Group 1 (posteromedial corner lesions) consisted of 23 lesions (17 bicruciate lesions) and group 2 (posterolateral corner lesions) consisted of 16 bicruciate lesions. Delay before surgery was 16 days in means (10-30). In both groups, PCL lesions were treated using a synthetic ligament (LARS®) and in cases of ACL lesions, an autologous BPTB reconstruction was performed. In group 1, posteromedial corner lesions were repaired in 11 cases and reconstructed in 12 cases. In group 2, an autologous anatomical posterolateral corner reconstruction was used in all cases. Evaluation included Lysholm and IKDC scores and radiological evaluation including dynamics radiographies and frontal standing long legs X-rays under bipodal and unipodal load.

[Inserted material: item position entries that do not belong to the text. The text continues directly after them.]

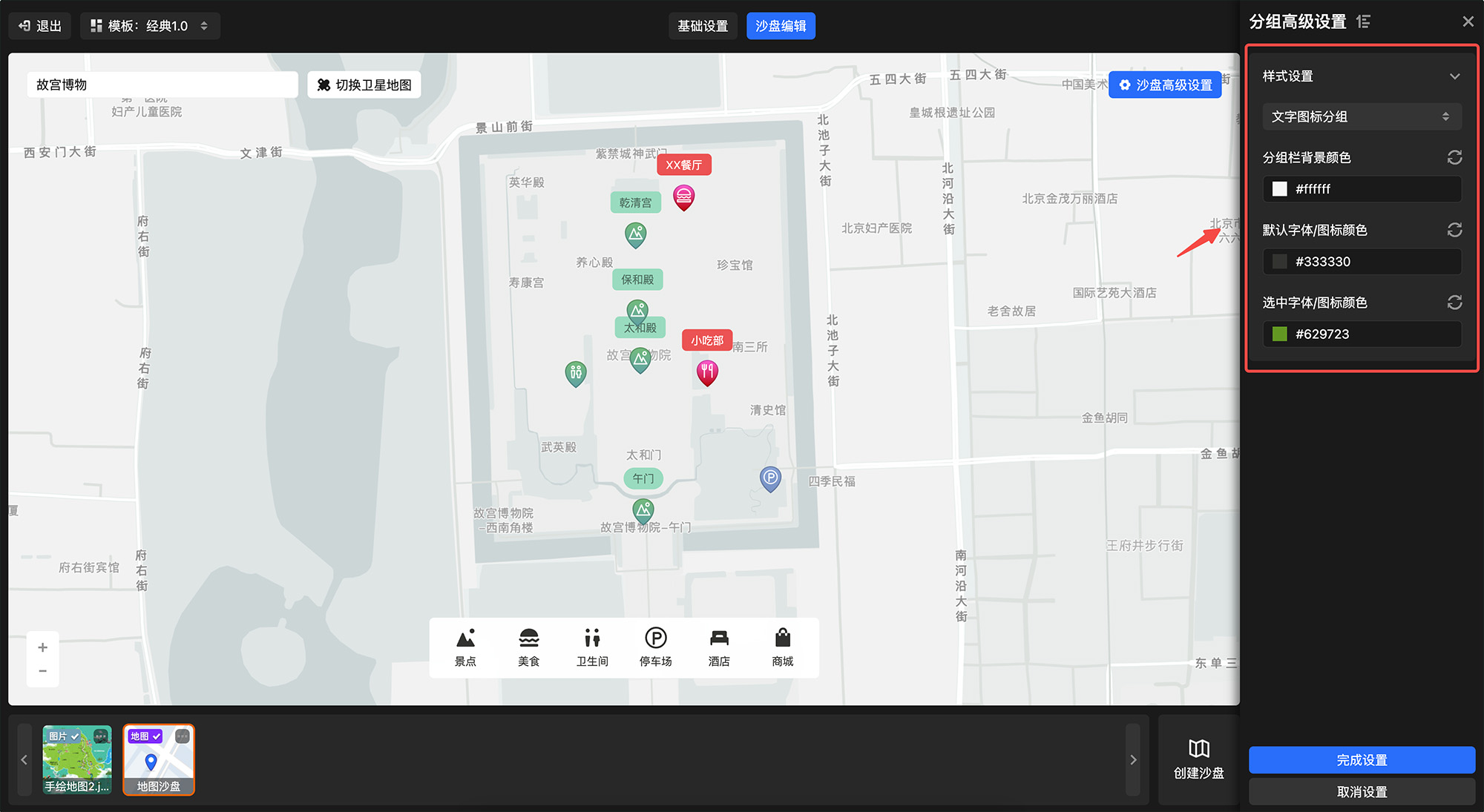The width and height of the screenshot is (1484, 812).
Task: Open the 文字图标分组 dropdown
Action: [x=1362, y=116]
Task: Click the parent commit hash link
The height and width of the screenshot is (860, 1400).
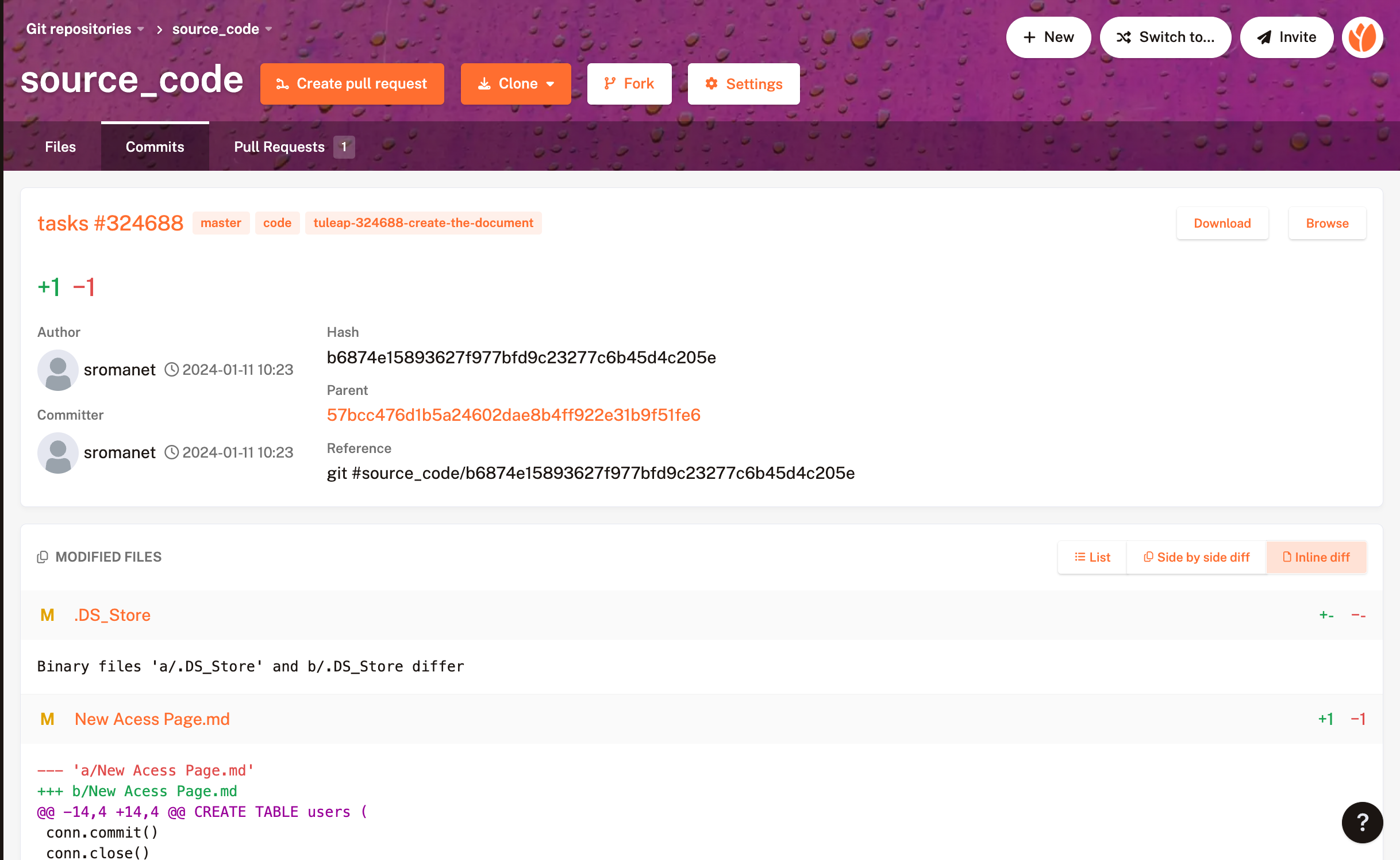Action: pos(513,415)
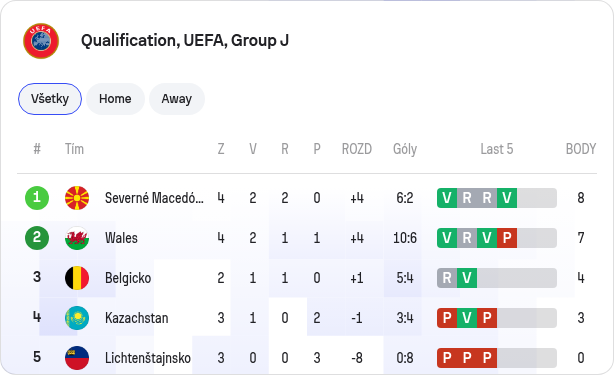Select the Všetky filter tab

pyautogui.click(x=50, y=99)
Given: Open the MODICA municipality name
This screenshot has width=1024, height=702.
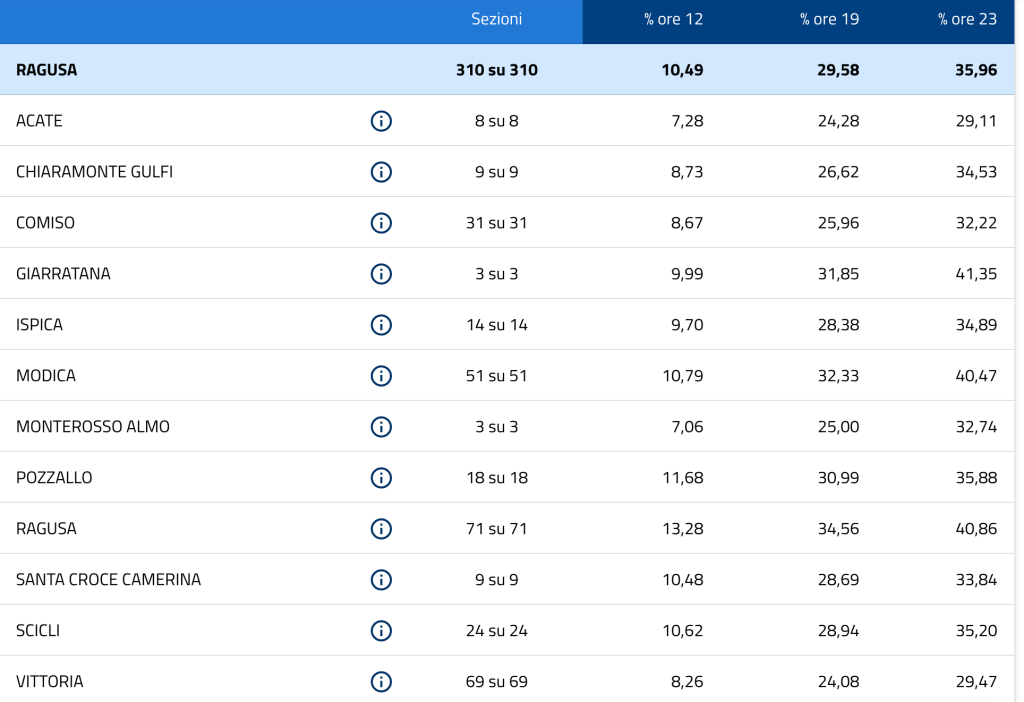Looking at the screenshot, I should tap(46, 376).
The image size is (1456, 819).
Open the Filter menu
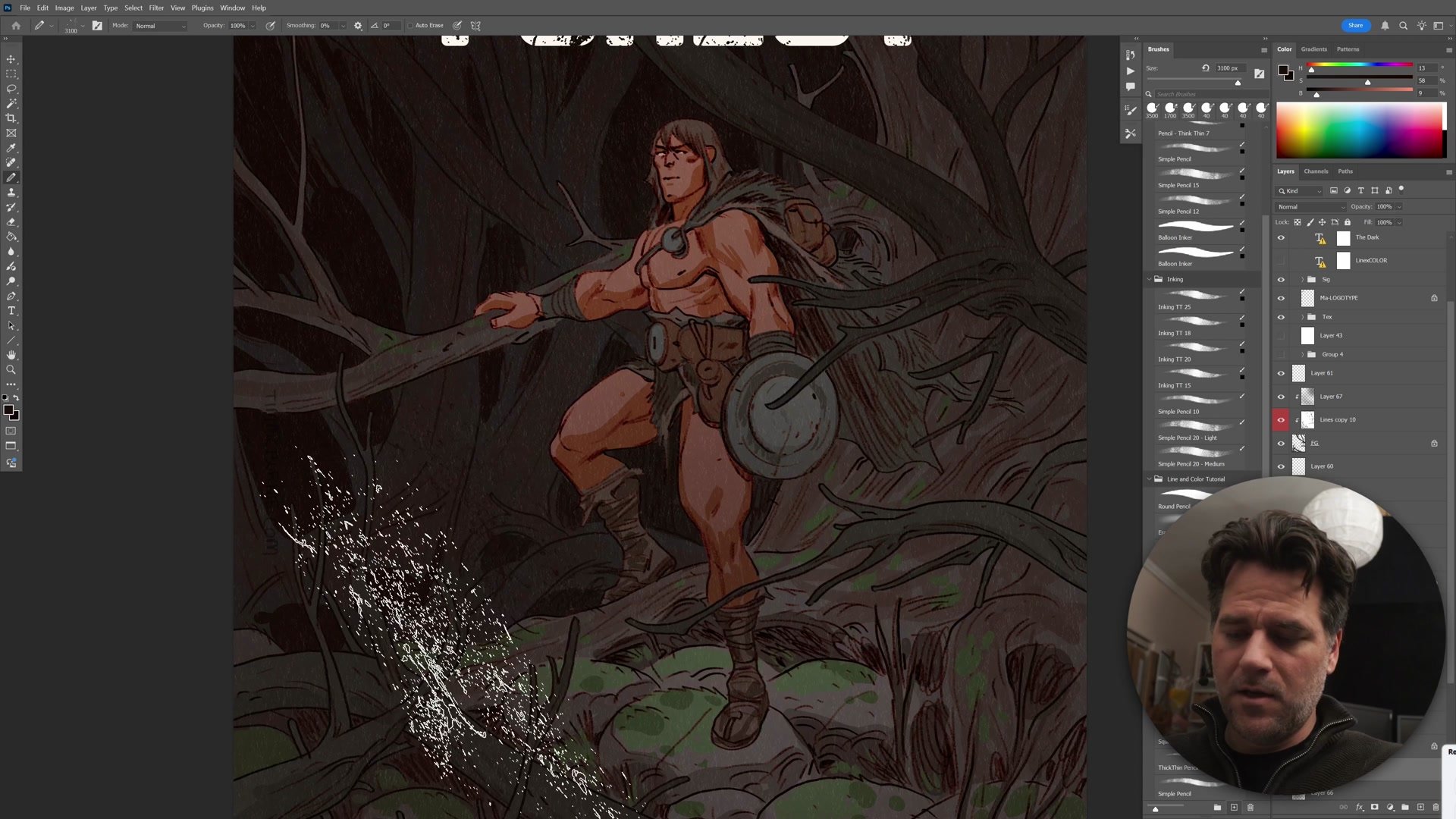[x=156, y=8]
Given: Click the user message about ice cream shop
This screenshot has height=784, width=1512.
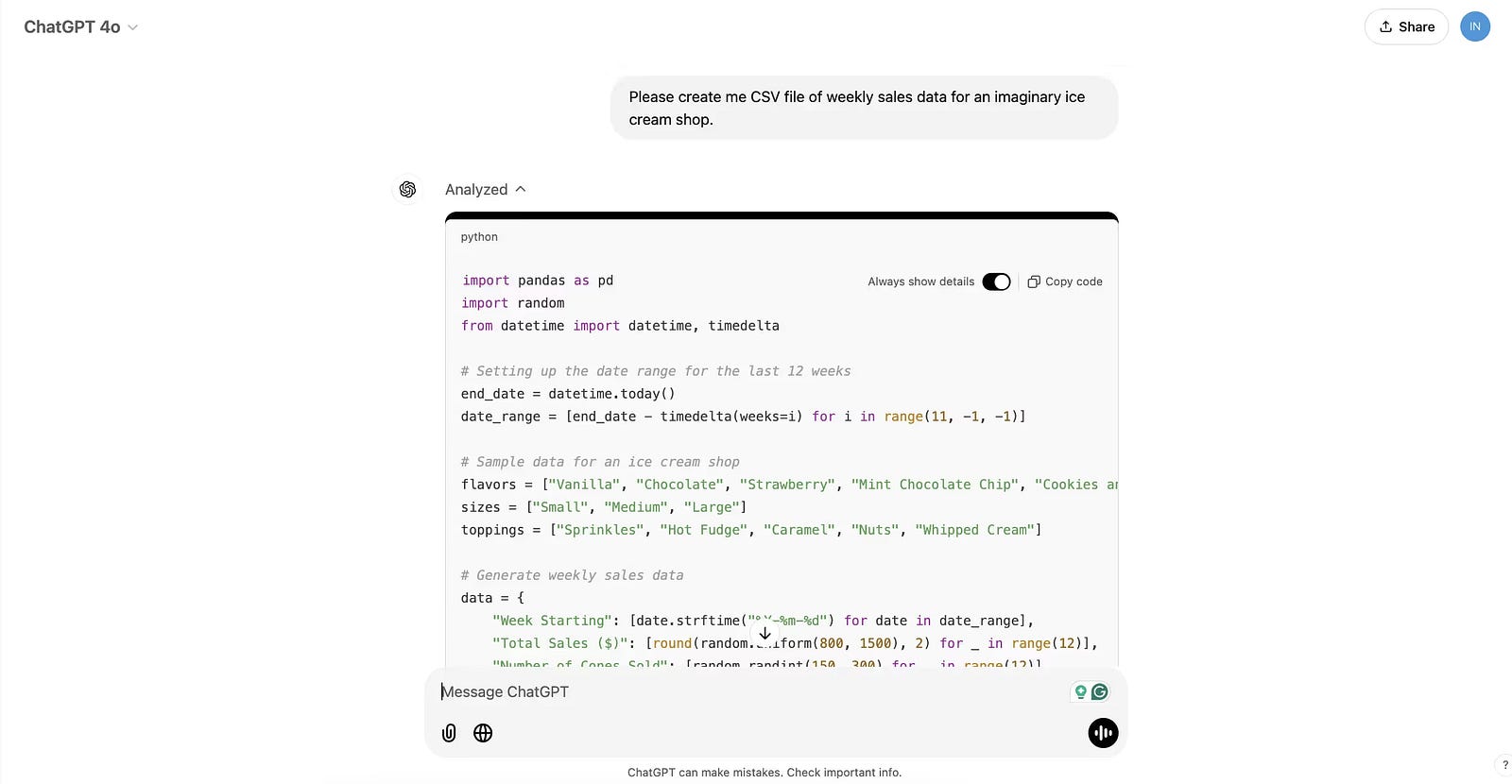Looking at the screenshot, I should point(864,109).
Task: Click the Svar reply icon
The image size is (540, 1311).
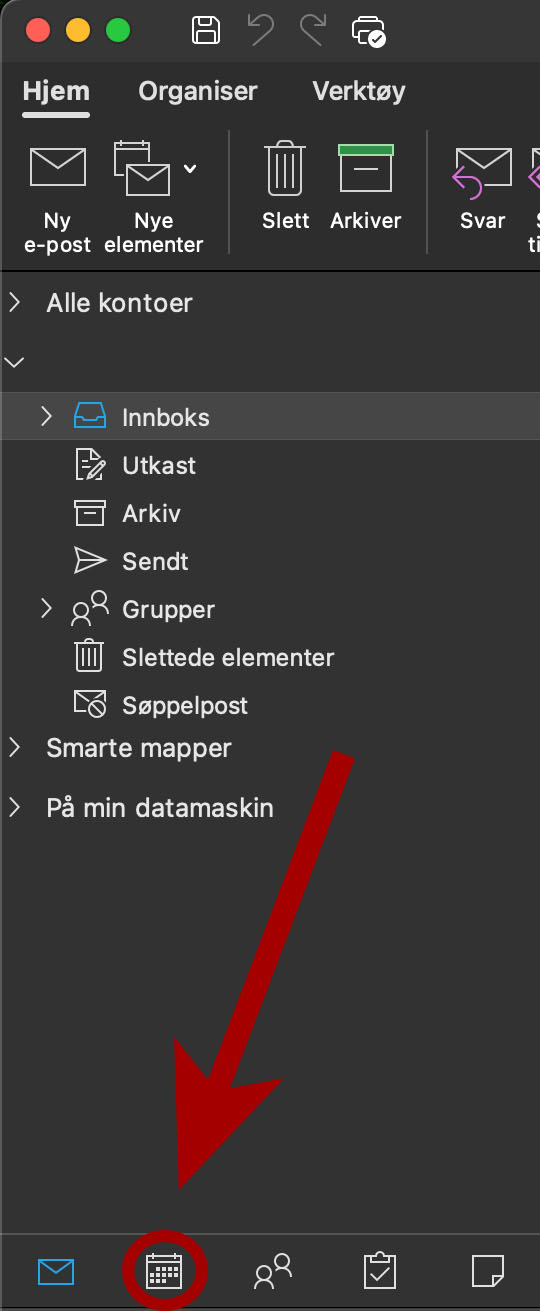Action: pyautogui.click(x=483, y=168)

Mean follow up was 75 months (24-144) in group 1 versus 25.4 months (7-60) in group 2.

Results

Four complications were noted, only in group 1 (1 infection and 3 knee stiffness requiring 1 mobilization and 2 arthroscopic arthrolysis). At the last follow-up, means IKDC and Lysholm scores were respectively 89.6 and 81.6 points (group 1) versus 79 and 59.5 points (group 2). In group 1, IKDC grade included 12B, 3C, and 1D versus 7B, 8C and 1D in group 2. Mean range of motion was respectively 131° (110-150°) on operated side and 146° (130-150°) on opposite side in group 1 versus 123° (90-140 °) and 139 ° (135-150 °) in group 2. Mean frontal laxity consisted in 1.5 °of valgus (group 1) versus 2° of varus (group 2). In group 2, mean external rotation appreciated using dial test at 30° and 90°, was reduced by 6 °. In group 1, 8 patients had mild or moderate radiological osteoarthritis signs. Axial malalignement was only present in group 2 associated with a mean varus increase to 1°.

Conclusions

Our one stage treatment strategy in cases of acute multiligament knee injuries was effective regardless of the initial lesions. Nevertheless, posterolateral corner lesions were associated with a worse prognosis in terms of functional results than posteromedial corner lesions.